- **Work required**: Return each line of the records below that contains the word "agent".

(Collected data entries)
§ §

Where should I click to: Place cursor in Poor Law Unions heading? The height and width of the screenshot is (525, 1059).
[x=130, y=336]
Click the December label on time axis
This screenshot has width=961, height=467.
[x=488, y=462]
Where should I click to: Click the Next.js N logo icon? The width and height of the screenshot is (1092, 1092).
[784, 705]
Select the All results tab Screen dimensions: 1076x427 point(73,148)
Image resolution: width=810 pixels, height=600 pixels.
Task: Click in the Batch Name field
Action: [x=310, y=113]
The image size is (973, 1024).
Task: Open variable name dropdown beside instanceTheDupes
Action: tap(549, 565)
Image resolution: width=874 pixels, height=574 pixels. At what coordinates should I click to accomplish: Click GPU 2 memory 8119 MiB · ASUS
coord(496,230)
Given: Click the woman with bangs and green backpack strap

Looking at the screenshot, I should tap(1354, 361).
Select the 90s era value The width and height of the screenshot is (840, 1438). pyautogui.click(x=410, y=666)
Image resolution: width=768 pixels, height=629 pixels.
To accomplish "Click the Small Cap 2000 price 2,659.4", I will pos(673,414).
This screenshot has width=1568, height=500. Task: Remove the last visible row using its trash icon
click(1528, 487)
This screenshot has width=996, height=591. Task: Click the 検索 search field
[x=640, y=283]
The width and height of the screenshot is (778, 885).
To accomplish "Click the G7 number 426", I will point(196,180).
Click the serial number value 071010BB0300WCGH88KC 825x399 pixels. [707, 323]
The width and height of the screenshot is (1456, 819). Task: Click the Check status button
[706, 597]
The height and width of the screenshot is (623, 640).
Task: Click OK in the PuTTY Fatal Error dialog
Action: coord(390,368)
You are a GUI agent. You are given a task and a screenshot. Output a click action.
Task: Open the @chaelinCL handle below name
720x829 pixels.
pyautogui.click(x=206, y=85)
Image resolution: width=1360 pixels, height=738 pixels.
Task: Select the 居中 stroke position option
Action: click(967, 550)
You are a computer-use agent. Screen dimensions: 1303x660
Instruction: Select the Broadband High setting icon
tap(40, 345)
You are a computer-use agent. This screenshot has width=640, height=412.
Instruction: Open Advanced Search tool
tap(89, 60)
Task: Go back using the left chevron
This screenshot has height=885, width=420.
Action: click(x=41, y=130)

§ §

- **Response for this exercise**:
You are a GUI agent. You are given a task and a screenshot. Output a click action.
You are a computer-use agent. Screen dimensions: 1303x660
You are a computer-use agent. This screenshot has width=640, height=412.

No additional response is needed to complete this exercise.